Stored data entries
= Beginning of Section =

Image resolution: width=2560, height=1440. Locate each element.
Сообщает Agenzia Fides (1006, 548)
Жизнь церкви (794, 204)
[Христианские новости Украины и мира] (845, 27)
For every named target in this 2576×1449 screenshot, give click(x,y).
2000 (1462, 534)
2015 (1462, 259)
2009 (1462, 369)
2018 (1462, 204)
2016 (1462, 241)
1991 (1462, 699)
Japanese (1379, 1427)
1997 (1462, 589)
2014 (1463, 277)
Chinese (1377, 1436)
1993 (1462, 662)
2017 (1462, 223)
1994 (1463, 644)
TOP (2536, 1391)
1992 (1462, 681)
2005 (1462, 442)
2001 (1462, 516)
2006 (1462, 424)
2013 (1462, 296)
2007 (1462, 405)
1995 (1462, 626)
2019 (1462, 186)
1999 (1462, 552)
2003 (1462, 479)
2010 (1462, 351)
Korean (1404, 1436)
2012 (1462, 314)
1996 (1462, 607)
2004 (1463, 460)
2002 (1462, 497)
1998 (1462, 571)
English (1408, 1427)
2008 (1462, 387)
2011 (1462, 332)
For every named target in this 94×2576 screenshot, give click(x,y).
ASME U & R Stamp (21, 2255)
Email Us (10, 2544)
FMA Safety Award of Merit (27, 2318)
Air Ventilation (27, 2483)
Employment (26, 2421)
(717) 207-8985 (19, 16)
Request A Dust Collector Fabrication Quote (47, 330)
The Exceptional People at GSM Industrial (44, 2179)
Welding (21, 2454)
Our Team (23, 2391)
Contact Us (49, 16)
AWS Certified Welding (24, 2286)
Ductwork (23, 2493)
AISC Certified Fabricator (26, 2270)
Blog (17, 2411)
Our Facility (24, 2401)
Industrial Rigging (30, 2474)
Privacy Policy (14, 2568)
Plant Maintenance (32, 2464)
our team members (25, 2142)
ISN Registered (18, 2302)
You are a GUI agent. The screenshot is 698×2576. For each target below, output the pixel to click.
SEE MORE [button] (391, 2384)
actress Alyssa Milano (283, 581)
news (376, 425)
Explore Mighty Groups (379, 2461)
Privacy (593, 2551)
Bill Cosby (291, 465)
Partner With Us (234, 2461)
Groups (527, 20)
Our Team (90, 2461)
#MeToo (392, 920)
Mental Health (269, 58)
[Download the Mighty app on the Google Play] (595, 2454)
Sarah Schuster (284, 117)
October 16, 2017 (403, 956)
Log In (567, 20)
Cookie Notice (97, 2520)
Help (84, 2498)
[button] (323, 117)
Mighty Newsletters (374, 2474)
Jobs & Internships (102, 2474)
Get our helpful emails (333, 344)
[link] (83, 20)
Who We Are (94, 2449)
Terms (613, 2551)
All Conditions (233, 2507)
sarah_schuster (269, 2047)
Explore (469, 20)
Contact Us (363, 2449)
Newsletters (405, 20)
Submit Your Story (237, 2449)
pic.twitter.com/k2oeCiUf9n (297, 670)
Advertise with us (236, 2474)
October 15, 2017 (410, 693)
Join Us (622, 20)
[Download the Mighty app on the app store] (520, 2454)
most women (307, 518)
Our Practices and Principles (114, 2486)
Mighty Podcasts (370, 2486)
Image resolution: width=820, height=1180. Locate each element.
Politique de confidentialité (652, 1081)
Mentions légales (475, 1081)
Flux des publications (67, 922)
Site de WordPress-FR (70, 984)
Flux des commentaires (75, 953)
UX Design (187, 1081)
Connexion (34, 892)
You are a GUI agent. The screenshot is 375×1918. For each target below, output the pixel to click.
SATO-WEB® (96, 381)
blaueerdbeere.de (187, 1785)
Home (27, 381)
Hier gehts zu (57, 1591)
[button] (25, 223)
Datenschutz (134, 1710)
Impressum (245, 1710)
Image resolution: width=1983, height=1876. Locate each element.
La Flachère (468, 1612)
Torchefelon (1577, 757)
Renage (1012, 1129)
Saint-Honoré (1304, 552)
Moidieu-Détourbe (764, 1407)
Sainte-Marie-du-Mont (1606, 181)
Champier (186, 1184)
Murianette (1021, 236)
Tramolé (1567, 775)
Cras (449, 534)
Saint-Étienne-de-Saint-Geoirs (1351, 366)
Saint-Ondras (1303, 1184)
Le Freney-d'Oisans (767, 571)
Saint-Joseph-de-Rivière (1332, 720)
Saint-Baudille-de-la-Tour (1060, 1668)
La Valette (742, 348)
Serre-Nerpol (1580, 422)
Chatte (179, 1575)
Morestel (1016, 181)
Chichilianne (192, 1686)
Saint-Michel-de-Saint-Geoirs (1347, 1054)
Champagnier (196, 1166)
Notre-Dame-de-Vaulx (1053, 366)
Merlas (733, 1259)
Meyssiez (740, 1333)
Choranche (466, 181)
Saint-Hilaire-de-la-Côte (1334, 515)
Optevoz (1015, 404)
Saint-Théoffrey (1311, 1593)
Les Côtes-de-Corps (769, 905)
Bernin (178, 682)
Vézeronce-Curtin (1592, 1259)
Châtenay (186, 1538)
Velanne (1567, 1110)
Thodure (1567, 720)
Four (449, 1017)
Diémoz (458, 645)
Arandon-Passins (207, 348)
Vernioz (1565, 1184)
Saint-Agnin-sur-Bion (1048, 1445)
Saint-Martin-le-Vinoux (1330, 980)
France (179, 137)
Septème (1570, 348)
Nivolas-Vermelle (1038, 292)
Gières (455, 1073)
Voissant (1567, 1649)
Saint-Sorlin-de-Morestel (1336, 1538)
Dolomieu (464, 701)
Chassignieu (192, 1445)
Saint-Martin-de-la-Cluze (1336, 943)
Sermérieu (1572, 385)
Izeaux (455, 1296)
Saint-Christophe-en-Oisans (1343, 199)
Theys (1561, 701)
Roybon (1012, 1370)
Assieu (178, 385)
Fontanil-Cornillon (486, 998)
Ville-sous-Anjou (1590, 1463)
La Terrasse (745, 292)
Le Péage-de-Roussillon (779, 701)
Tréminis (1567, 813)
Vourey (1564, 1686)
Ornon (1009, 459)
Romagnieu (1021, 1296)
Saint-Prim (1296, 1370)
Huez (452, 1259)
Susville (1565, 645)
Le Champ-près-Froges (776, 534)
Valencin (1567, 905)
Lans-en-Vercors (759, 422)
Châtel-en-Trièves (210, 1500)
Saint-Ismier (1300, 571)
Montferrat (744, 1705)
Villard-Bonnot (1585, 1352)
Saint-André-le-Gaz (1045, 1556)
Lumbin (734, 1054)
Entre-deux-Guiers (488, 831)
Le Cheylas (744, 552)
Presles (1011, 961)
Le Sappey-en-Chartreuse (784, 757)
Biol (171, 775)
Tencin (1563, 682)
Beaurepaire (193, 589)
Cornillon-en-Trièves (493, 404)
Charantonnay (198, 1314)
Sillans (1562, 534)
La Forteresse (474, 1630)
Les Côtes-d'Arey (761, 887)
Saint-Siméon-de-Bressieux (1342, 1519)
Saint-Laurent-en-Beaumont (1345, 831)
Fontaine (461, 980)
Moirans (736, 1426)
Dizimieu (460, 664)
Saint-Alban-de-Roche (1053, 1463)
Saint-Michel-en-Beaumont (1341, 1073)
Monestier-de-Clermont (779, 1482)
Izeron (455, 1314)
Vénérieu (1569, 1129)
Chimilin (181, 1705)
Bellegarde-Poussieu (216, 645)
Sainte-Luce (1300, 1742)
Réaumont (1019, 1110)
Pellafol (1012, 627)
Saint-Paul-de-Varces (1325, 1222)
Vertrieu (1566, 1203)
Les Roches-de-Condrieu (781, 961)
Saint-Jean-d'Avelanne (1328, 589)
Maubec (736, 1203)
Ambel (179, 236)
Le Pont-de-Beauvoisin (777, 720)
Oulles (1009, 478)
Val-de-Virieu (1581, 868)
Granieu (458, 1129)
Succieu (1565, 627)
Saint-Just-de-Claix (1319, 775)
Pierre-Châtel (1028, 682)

= End of Section =

REQUIREMENT:
Would you count the lines in the data that contain "Flux" and answer with only the number?

FINAL ANSWER:
2